Bill smiled. “No. Just had a lot of time to think over the years and reflect over some of the bitter things like that, especially the last few months since I’ve been on my own. I know enough now to know I don’t really know anything. What you believe and what really are are not always the same thing.” Bill thought about his wife, the love they shared, the way they touched, the way they kissed, the way she promised him her love and loyalty, the way he saw her in another man’s arms the last time they touched. “Beliefs are not the same as facts. They’re more fluid, I guess. At least they are for me. That’s how I know that what I was seeing—“

“You mean dreaming,” Gloria interjected.

“No. I mean seeing, or feeling,” Bill said. “What I was feeling was not my own view on things. The vision was too solid. The underlying theology or cosmology or whatever you want to call it was too consistent. It was concrete and unchanging. It fit in with the worldview I’ve been seeing at the crime scenes, is what I’m trying to say.”

Benny turned around in his seat. “So, do you think Pastor Green’s involved in some way?”

Bill nodded. “Maybe, but maybe not. In my dream or vision or whatever it was, Pastor Green was the Devil. I don’t think our guy sees himself as Satan. He’s too self-righteous for that, I think.”

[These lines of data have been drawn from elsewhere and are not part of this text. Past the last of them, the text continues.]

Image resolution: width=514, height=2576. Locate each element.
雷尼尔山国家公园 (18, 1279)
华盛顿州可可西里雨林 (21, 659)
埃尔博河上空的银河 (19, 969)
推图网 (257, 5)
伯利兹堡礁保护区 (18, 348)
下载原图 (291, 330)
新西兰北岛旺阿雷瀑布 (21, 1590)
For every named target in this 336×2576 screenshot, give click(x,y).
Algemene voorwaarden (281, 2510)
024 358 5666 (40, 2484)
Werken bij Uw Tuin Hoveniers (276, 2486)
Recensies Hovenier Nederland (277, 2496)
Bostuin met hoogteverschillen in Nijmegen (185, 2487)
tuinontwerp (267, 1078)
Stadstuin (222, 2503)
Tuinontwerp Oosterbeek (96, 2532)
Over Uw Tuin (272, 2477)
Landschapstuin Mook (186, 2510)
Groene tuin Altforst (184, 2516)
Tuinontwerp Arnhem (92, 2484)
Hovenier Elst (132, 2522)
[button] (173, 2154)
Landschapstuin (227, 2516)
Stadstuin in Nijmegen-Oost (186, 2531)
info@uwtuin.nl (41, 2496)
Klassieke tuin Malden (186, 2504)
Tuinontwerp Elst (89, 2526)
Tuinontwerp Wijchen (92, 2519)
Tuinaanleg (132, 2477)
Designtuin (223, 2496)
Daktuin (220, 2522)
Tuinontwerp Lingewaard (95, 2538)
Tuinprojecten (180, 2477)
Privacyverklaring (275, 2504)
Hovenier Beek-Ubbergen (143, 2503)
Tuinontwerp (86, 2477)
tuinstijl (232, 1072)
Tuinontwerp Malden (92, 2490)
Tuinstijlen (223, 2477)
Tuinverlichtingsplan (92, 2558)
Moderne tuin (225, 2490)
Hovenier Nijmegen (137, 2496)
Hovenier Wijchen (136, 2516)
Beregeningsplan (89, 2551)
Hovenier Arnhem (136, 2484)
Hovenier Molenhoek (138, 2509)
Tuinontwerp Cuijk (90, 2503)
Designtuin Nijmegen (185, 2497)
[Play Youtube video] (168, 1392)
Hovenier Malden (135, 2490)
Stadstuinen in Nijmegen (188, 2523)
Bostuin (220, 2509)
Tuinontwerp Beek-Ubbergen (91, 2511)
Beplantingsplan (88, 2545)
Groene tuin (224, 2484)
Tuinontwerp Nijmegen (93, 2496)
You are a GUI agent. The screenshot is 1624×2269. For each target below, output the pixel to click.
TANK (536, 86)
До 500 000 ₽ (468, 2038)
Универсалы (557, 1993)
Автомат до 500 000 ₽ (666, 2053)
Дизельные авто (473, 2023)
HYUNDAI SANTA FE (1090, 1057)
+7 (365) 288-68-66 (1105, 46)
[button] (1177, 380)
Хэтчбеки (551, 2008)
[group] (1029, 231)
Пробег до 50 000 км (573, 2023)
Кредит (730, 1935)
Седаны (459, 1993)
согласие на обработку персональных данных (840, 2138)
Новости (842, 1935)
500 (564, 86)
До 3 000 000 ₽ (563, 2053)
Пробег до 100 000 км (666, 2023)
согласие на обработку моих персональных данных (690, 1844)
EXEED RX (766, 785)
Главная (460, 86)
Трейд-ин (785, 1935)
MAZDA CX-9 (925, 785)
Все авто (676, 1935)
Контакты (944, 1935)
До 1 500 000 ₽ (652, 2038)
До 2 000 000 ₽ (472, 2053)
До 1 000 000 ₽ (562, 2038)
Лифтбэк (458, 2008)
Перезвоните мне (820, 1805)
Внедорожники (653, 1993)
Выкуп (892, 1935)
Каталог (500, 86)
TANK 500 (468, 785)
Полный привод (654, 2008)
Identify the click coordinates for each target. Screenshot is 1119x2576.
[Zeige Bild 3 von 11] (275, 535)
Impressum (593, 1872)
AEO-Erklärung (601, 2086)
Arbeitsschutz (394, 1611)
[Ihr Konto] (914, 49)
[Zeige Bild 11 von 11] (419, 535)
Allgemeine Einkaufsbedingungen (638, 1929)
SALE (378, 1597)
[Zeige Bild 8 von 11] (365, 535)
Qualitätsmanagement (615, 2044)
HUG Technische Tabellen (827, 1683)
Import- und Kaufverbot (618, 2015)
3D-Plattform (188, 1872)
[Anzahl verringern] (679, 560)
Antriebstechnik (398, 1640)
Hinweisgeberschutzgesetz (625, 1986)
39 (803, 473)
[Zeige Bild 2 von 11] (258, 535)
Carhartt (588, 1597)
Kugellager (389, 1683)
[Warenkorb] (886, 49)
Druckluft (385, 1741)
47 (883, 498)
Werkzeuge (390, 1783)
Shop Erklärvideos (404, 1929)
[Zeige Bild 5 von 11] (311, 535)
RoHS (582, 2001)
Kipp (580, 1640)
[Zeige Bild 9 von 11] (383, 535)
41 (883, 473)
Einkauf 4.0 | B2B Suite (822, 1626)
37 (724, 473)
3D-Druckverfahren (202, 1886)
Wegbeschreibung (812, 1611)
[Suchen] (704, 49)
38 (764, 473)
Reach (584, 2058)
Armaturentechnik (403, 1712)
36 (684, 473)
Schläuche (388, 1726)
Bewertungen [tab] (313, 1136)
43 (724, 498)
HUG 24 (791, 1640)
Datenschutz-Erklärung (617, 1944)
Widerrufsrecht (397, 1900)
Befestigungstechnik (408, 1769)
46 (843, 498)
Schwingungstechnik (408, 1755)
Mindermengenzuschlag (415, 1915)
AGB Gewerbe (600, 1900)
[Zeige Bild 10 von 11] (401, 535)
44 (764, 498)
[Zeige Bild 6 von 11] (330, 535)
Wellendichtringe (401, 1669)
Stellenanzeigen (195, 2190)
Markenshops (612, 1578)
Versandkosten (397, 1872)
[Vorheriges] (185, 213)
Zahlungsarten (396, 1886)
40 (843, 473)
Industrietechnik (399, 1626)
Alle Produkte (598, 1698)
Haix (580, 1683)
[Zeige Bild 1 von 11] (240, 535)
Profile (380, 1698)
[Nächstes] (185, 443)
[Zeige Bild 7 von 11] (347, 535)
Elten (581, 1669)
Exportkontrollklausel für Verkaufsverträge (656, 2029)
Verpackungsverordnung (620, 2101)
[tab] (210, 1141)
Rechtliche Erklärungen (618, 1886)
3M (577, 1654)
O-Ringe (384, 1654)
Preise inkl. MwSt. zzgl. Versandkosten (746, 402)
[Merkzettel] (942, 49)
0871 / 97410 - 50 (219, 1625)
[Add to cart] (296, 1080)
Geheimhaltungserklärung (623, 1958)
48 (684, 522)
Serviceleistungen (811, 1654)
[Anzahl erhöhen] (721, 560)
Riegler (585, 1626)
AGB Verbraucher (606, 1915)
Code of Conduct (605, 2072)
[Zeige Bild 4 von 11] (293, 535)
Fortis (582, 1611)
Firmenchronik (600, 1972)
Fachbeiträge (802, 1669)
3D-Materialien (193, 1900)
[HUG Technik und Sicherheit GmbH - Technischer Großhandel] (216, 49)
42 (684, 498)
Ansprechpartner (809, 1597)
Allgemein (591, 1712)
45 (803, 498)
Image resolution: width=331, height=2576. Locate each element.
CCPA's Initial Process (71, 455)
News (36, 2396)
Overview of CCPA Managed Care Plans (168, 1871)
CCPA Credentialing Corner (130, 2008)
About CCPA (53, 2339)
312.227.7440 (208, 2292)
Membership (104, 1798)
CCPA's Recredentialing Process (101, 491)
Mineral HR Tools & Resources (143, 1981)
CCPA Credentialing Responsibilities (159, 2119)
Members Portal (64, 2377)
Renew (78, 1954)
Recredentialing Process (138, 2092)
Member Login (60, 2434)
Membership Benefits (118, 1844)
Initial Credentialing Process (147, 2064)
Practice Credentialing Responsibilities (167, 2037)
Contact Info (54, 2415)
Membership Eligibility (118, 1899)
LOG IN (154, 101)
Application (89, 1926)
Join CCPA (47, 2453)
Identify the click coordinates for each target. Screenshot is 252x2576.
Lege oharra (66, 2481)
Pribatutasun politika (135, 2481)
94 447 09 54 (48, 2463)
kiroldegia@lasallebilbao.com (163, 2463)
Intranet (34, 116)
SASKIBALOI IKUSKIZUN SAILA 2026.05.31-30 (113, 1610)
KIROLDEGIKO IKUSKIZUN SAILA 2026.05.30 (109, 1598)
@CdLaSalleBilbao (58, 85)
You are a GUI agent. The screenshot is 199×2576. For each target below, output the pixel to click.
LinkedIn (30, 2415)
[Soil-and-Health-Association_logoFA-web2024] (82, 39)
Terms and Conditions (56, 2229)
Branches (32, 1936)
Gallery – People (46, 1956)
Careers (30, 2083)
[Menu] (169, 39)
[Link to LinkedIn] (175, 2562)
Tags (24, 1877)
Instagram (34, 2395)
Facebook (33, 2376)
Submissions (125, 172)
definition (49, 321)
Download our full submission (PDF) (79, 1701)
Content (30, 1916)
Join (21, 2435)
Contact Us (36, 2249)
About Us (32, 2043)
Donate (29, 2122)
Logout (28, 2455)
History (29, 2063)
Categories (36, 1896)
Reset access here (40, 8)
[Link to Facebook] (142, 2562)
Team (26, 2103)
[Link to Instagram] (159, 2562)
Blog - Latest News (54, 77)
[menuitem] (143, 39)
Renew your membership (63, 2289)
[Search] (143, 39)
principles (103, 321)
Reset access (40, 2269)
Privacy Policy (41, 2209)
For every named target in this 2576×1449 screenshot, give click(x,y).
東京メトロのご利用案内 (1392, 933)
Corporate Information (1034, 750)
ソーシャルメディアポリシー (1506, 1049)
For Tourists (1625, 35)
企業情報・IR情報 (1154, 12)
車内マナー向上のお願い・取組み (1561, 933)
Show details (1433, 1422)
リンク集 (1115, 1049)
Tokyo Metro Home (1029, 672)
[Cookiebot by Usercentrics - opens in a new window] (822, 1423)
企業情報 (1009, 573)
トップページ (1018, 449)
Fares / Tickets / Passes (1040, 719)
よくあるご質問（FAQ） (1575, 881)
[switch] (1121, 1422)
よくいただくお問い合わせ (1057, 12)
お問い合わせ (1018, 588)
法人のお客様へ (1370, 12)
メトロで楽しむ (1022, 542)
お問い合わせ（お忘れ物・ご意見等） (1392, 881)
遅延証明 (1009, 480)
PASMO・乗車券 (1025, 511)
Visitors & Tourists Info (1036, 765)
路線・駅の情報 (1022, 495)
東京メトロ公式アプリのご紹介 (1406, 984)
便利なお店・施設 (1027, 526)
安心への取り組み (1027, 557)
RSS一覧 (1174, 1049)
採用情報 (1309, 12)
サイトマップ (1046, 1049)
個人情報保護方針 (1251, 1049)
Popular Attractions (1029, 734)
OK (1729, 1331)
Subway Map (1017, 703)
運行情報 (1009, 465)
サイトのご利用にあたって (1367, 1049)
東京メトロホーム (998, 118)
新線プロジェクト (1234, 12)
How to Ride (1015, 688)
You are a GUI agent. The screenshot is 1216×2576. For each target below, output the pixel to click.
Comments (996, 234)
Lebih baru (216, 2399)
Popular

The three of them bumped in the car as Gloria rode over a speed bump to enter their hotel’s parking lot. She parked the car. “So you think our guy doesn’t care for Pastor Green that much, huh?”

Bill shook his head. “I don’t know if care is the right word. I think our guy cares for him plenty. He did put him at the center of Hell, after all. No, he’s not the hero of The Bible, but Satan’s got a little bit of pull, especially in Dante if you think about it. No, I think our guy respects Pastor Green. I think our guy respects Pastor Green a lot, in fact.”